Sem dúvida o nome mais inesperado é o do arcebispo-maior dos Malancares. A Malancar é uma pequena Igreja oriental sui juris com pouco mais de 500 mil fiéis na Índia. Alguns poucos milhares se acham na diáspora, sobretudo nos EUA. Só recentemente tornou-se um Arcebispado-Maior, o que na prática a equipara a um patriarcado. Seu Arcebispo-Maior, chamado Catholicós na tradição persa, será o primeiro cardeal malancar. O curioso é que Baselios Thottunkal será o segundo cardeal indiano criado em 2012; em fevereiro foi criado cardeal o Arcebispo-Maior dos Malabares, George Alencherry, também ele oriental. Com a criação de Thottunkal, os dois chefes das igrejas de São Tomé, Malabar e Malancar, estão no Colégio Cardinalício. Outro detalhe digno de nota é que as quatro Arquidioceses Maiores sui juris – as duas indianas já citadas, a Ucraniana e a Romena – estão representadas no Colégio Cardinalício.
Salazar Gómez é o único latinoamericano da lista. É arcebispo de Bogotá, primaz da Colômbia, desde julho de 2010, sucedendo ao cardeal Pedro Rubiano Sáenz que completou 80 anos em setembro último. Havia três outros postos cardinalícios a serem ocupados no continente americano, dois na América Central e um no México. O Papa deu preferência à América do Sul. Em breve, Rio e Salvador vão engrossar a lista dos postos vacantes no continente americano.
A situação africana é mais delicada. Dada sua condição de evangelização recente, a África não tem postos cardinalícios propriamente ditos. Espera-se que no futuro ou Luanda (Angola), ou Douala (Camarões), ou Abdijan (Costa do Marfim), ou Antananarivo (Madagascar), ou Maputo (Moçambique), ou Kampala (Uganda) venham a ter novamente algum cardeal. O Papa preferiu dar um terceiro cardeal à Nigéria, contra todas as previsões. No dia 1º de novembro, porém, o Cardeal Arinze completa 80 anos e, assim, no momento da criação, Onaiyekan será o segundo cardeal nigeriano eleitor.
Outro nome previsível era o do arcebispo de Manila nas Filipinas. O país asiático é o de maior número de cristãos no continente; como o minúsculo Timor Leste, tem maioria católica entre os seus habitantes. Com cerca de 70 milhões de fiéis, as Filipinas são o quarto maior contingente católico do mundo, ficando atrás apenas de Brasil, México e Estados Unidos. Não obstante tais credenciais, as Filipinas estavam sem cardeais eleitores desde agosto. Luis Antonio Tagle será o terceiro cardeal, juntamente com Vidal e Rosales, mas o único votante. Incluindo-o, Bento XVI deixa de fora o também jovem arcebispo de Cebu, Serofia Palma, que poderá ser incluído num futuro consistório.

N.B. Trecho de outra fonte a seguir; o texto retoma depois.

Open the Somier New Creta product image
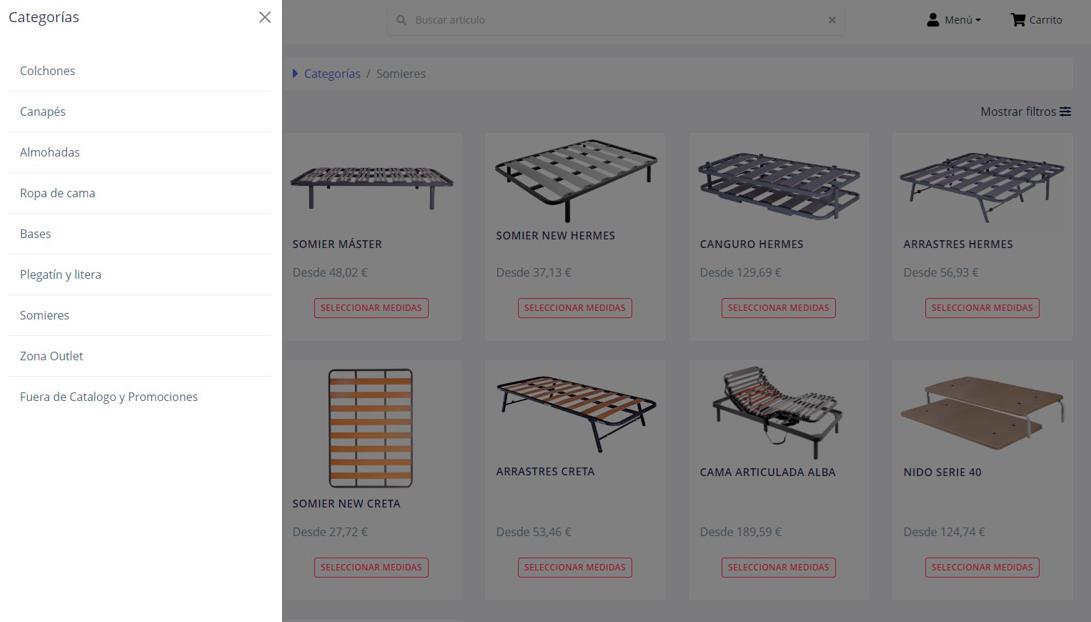This screenshot has height=622, width=1091. [x=371, y=428]
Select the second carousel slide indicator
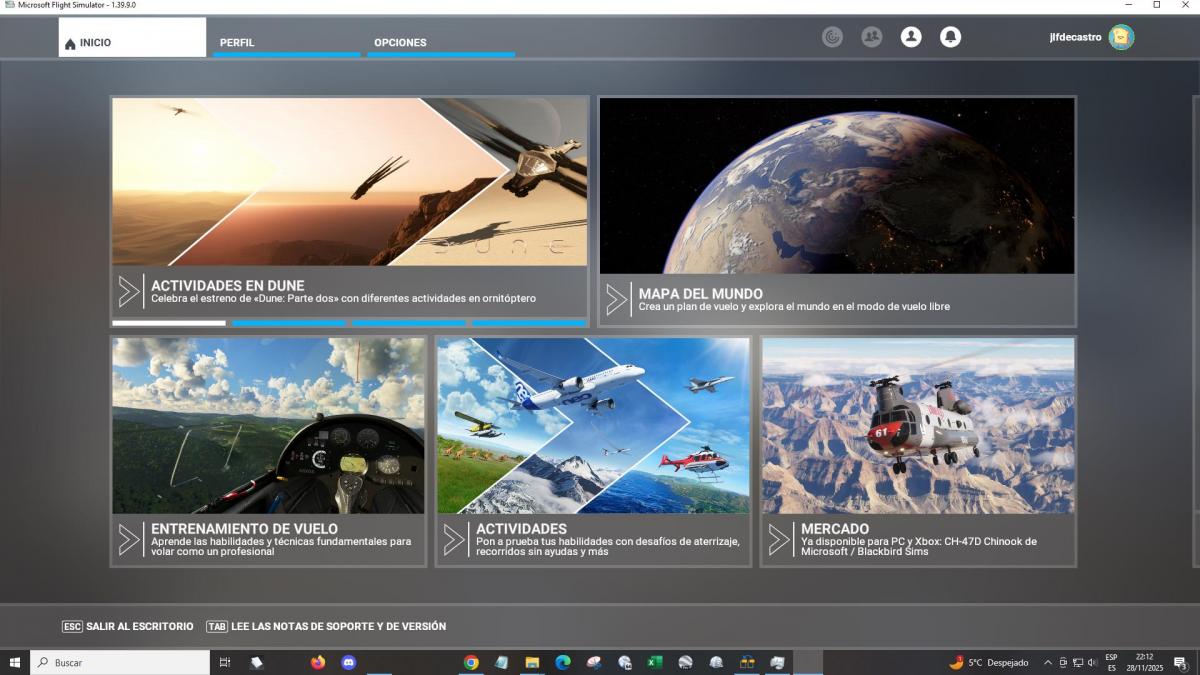The height and width of the screenshot is (675, 1200). (x=289, y=323)
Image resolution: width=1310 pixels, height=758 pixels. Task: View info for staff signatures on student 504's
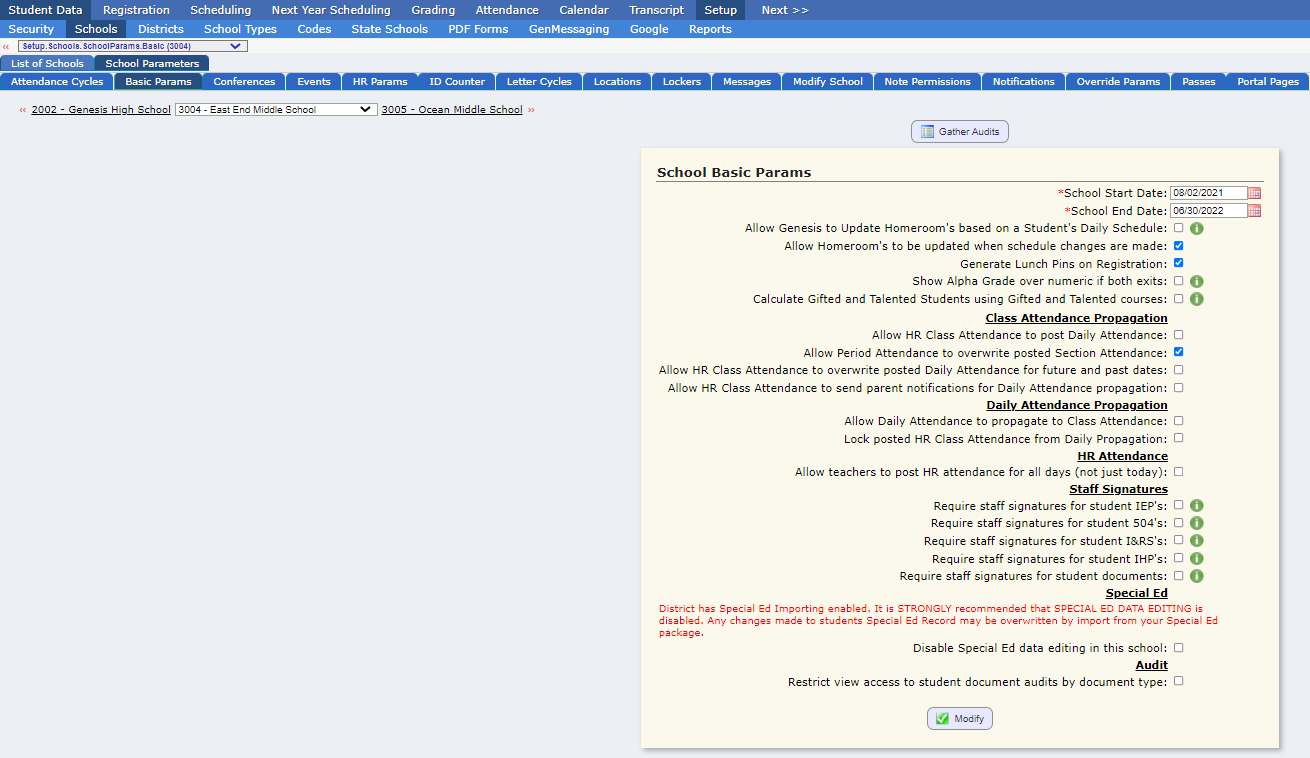click(x=1196, y=523)
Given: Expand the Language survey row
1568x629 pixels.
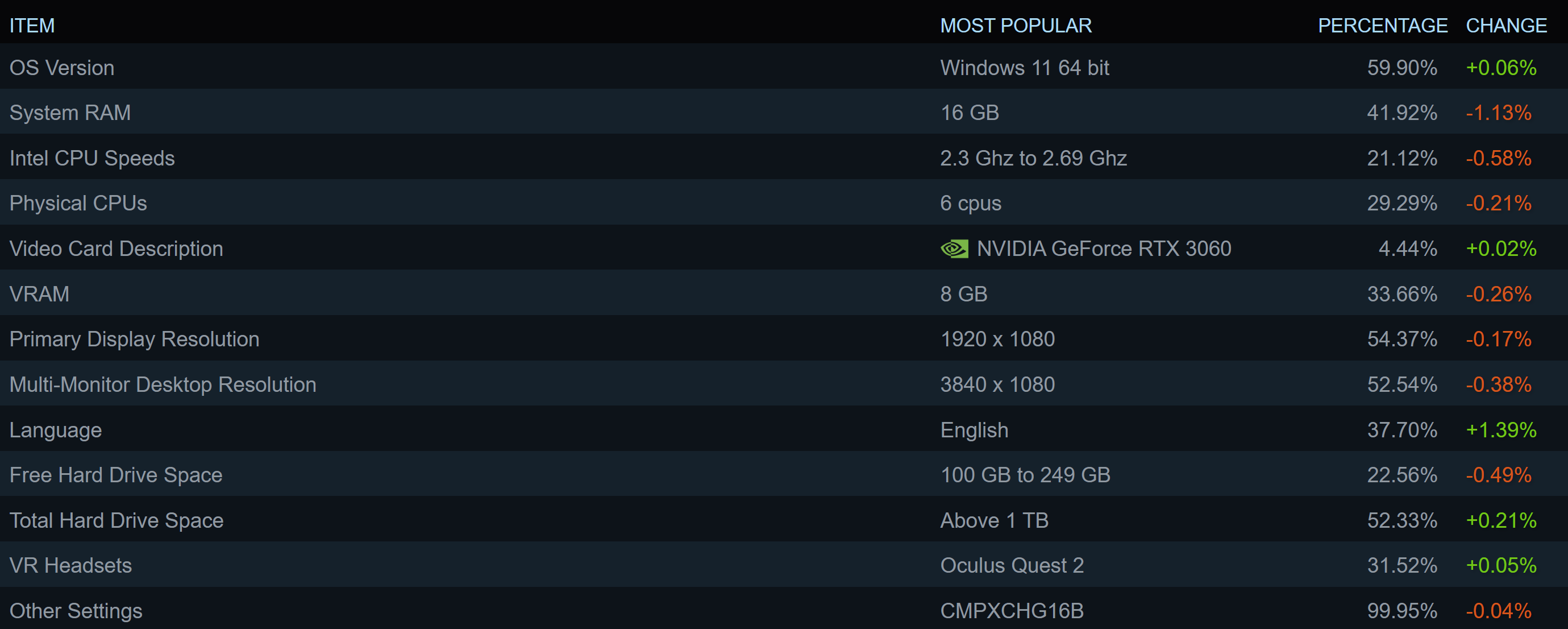Looking at the screenshot, I should pos(55,430).
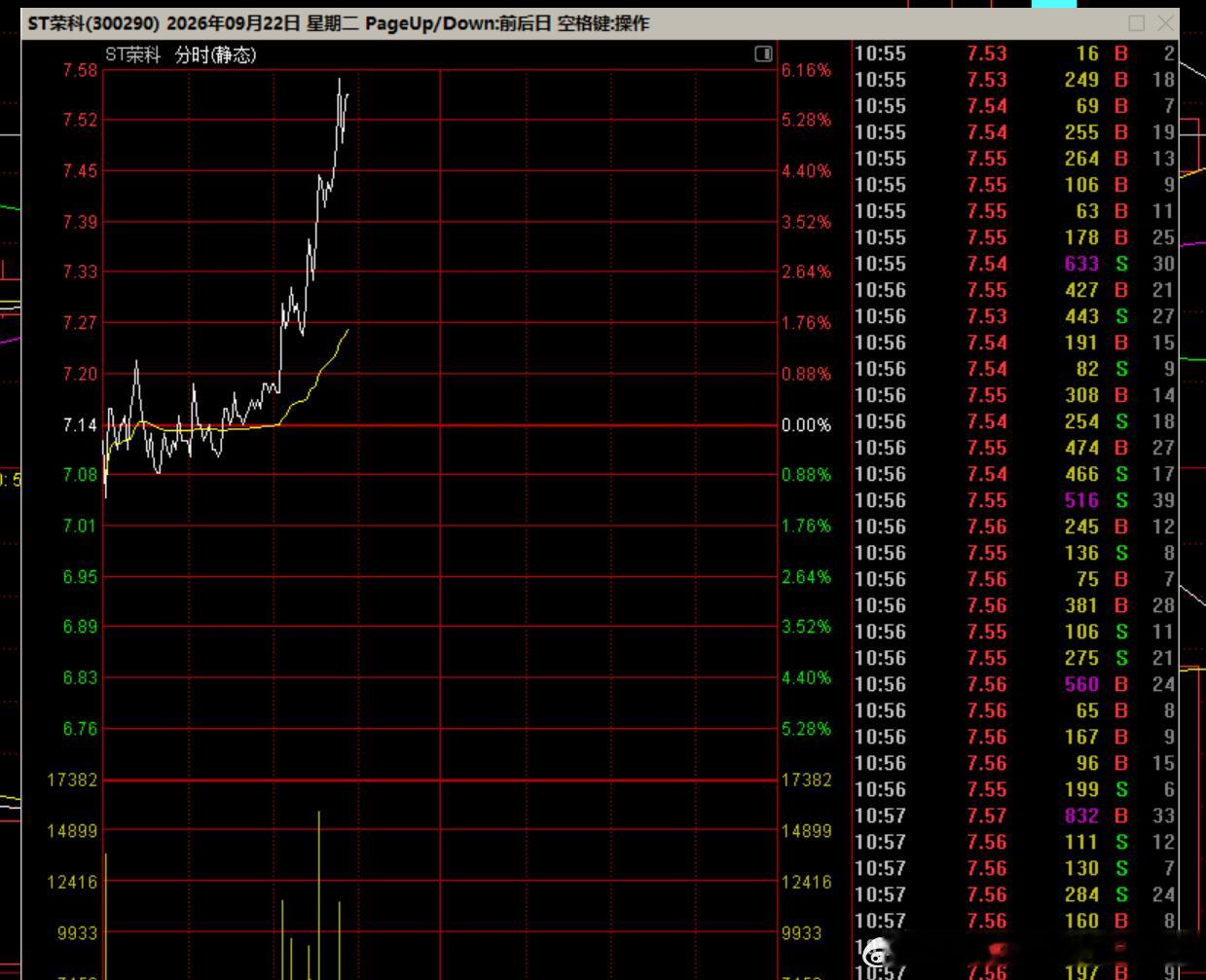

Três dos seis futuros cardeais são do oriente. Do médio, Raï, e do Extremo, Thottunkal e Tagle. Ausências notáveis são o Arcebispo de Seul (Coreia), o de Tóquio (Japão), o de Karachi (Paquistão) e o de Bangkok (Tailândia). Não é possível, todavia, criar todos os cardeais numa só fornada sem ultrapassar o limite autoimposto de 120 cardeais eleitores.
É bastante provável que o Papa faça em 2013 outro consistório, em que terá a chance de criar mais uma dezena de cardeais, entre os quais estarão um ou dois brasileiros, Orani Tempesta do Rio e Murilo Krieger de Salvador. Estará, assim, inaugurando o ano da Fé com um consistório pequeno e concluindo, com outro maior.